|Missouri defensive tackle Ondre Pipkins
Defensive tackle Ondre Pipkins from Park Hill High School in Kansas City, MO, committed to Michigan on Monday. He selected the Wolverines over Alabama, Florida, Iowa, Michigan State, Missouri, Ohio State, Oklahoma, and Tennessee. His ratings:
ESPN: 3-star, #45 DT
Rivals: 4-star, #19 DT, #246 overall
Scout: 4-star, #12 DT, #102 overall
24/7 Sports: 4-star, #16 DT, #147 overall
Pipkins stands 6’3″ and 320-ish pounds. He has a 5.15 forty yard dash, benches 385 lbs., and squats 520. He spent some time as a youth in Michigan, attending high school in Rochester Hills for a while before moving to Kansas City for his junior year. He had a particular attraction to Saginaw, a city that produced one of his idols (LaMarr Woodley) and a family friend/mentor (Roy Manning). Pipkins even hopes to wear Woodley’s #56 in Ann Arbor.
There’s not much of a question where Pipkins will play in college. The answer is pretty clear: nose tackle. With his height and girth, he will be very difficult for interior linemen to root him out and overpower him. Height is the main reason William Campbell has struggled at defensive tackle so far in his career, because being a 6’5″ nose tackle is extremely difficult. Pipkins should have no such issue. The first thing I see that I like about Pipkins is his stance. He puts a lot of weight on his front hand and sticks his butt slightly up in the air. With his weight distributed that way, he has no choice but to fire off low and fast. Beyond that first step, he continues to stay low, moves his feet well, and uses a variety of moves to rush the passer. Reports indicate that he has been nearly unstoppable at camps this summer and should make a leap upward when rankings are redone.

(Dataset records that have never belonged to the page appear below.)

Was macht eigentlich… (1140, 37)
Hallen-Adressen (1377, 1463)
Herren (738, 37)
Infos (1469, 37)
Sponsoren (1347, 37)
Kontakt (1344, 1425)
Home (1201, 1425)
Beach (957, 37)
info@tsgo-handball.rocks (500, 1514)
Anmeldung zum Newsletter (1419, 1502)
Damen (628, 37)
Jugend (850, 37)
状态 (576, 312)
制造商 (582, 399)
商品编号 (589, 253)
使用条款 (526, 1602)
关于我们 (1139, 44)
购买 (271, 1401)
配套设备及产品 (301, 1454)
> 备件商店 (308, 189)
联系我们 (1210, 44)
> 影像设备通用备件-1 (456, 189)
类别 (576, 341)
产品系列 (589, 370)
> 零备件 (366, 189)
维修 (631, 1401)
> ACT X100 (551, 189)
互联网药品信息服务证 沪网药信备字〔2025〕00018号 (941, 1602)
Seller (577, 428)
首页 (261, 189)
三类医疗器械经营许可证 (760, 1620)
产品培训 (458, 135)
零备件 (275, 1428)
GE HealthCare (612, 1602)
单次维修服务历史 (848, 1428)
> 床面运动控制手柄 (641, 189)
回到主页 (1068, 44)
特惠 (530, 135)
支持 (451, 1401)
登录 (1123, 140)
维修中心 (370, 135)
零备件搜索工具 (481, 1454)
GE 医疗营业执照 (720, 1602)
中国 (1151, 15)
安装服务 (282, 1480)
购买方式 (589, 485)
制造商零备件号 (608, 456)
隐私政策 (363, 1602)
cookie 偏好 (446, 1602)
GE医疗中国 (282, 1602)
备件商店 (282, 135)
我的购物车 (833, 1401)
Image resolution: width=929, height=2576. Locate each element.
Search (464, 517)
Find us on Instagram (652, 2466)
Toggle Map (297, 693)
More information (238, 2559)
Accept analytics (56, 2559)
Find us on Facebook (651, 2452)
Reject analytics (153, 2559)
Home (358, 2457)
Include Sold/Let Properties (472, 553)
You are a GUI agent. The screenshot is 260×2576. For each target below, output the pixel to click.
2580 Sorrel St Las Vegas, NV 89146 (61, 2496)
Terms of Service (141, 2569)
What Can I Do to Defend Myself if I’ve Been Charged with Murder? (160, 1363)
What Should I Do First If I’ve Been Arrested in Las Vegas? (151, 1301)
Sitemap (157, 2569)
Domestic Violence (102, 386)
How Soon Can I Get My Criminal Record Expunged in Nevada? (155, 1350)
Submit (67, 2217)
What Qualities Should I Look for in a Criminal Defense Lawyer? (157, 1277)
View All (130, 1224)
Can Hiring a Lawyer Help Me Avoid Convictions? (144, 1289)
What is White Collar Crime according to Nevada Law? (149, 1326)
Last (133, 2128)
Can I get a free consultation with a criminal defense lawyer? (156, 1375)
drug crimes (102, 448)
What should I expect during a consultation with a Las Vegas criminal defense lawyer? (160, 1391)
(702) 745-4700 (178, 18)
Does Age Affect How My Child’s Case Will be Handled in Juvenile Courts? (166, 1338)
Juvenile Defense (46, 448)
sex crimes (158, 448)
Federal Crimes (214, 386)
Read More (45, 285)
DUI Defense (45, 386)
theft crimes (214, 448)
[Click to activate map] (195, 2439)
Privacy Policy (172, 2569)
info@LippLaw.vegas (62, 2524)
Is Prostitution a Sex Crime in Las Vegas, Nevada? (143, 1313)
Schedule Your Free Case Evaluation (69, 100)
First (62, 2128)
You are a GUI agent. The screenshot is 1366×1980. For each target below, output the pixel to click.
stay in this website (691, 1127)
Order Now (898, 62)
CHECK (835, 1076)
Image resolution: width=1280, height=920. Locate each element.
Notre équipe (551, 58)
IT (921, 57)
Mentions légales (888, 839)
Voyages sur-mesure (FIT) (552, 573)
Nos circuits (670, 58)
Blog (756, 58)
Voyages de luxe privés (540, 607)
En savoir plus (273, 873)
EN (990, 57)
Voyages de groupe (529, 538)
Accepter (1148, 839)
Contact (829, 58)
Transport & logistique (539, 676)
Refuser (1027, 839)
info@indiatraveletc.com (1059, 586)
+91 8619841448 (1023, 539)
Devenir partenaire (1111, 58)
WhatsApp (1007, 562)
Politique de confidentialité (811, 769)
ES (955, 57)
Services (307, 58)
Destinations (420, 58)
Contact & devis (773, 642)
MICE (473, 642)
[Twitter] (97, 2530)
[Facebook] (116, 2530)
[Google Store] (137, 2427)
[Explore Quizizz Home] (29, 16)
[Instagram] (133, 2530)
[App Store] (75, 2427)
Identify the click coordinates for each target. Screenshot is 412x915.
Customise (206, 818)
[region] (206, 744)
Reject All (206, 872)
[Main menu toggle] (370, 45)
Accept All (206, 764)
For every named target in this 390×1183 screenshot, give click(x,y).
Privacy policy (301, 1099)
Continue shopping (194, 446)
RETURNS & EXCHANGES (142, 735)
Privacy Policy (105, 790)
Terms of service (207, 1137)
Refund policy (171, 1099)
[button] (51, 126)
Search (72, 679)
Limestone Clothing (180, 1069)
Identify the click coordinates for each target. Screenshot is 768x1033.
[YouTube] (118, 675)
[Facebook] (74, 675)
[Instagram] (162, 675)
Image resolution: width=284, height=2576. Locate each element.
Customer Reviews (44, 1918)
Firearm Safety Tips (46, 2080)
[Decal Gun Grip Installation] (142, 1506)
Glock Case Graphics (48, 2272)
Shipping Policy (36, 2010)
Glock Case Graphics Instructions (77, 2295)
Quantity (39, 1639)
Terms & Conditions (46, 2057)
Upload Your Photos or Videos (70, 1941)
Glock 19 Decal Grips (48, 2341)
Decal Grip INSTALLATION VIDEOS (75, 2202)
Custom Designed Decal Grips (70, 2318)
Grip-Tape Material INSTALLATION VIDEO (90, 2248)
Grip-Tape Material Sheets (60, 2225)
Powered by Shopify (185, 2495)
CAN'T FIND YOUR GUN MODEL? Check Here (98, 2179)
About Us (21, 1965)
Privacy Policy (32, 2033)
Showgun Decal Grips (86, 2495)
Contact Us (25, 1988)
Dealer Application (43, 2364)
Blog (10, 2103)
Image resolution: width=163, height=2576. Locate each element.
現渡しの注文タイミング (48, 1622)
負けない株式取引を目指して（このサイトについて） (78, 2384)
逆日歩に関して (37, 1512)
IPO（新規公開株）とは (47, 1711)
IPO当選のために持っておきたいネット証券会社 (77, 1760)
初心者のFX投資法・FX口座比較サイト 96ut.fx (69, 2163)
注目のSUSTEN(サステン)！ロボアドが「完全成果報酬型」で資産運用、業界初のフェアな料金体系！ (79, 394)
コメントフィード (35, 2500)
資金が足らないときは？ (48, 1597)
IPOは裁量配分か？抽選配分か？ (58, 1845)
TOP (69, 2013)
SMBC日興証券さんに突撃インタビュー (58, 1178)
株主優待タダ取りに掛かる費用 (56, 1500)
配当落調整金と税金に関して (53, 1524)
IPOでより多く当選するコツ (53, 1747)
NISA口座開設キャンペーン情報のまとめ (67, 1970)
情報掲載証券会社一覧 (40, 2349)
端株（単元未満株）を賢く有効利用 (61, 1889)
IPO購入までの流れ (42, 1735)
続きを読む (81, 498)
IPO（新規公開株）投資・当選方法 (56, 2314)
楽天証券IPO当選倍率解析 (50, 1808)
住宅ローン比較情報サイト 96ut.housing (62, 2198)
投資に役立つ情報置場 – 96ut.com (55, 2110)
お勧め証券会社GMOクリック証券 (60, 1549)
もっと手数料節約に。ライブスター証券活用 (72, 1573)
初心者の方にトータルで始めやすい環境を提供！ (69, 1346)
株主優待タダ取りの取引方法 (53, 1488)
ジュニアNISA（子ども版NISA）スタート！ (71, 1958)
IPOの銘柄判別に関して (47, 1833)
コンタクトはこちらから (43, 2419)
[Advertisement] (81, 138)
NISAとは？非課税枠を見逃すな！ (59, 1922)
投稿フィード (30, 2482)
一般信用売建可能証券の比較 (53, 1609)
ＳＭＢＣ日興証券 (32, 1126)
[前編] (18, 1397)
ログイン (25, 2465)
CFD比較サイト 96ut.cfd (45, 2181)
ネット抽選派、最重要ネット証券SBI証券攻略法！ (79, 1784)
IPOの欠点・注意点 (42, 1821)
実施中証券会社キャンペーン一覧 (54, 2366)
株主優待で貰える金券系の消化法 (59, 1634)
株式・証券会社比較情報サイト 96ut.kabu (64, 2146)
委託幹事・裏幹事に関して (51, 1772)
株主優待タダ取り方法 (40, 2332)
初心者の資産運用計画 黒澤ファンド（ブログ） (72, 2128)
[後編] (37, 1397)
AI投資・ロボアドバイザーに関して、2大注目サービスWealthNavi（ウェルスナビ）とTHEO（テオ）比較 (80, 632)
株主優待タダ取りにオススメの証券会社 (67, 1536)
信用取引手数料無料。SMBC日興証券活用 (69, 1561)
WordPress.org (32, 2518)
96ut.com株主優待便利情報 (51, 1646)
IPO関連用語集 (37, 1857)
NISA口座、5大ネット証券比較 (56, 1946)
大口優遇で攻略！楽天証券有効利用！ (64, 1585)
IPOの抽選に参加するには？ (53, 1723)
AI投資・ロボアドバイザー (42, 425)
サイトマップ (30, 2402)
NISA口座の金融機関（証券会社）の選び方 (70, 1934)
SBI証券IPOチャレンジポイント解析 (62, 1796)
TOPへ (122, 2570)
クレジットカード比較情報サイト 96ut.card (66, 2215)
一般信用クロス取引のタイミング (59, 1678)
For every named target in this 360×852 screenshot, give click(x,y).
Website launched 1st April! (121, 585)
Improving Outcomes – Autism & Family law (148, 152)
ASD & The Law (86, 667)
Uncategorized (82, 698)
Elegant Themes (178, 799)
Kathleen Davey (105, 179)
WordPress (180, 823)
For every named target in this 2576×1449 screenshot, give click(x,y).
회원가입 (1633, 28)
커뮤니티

I would like to see Pipkins work on delivering a better initial punch with his hands. He often lets offensive linemen make first contact with his chest, which slows him down a little bit. He makes up for it after initial contact by using swim moves, the push-pull technique, ripping, etc., but the first move is the most important. If a defensive lineman’s first move isn’t effective, the quarterback should be able to get rid of the ball if one of his first couple reads is open. Pipkins will also need to keep an eye on his weight. He seemed to put on some bad weight over the winter, although recent reports and photographs suggest he’s turned some of that flab back into muscle. The new coaching staff seems less concerned about having underwear models at all 22 positions, so having a couple extra pounds shouldn’t be as big of a hurdle as it once was.
Pipkins has a good frame, pretty solid technique, and good athleticism. He doesn’t have the overall quickness that current Michigan nose tackle Mike Martin possesses, but he’s bigger and offers the same kind of leverage advantage (Martin is 6’2″). Getting big athletes to play low is such a difficult technique to learn, and Pipkins already seems comfortable with that aspect, which is a huge bonus. With Martin graduating after the 2011 campaign and a dearth of options behind him (Quinton Washington and Richard Ash will be a redshirt junior and a redshirt sophomore, respectively, in 2012), Pipkins has a chance to be a four-year starter at nose tackle. By the time he graduates, he ought to be somewhere between good and very good.
This is the first pure defensive tackle of the class, and Pipkins gives Michigan 22 recruits in the class of 2012. The last Michigan recruit to come from the state of Missouri was Brett Gallimore, an offensive lineman in the class of 2004.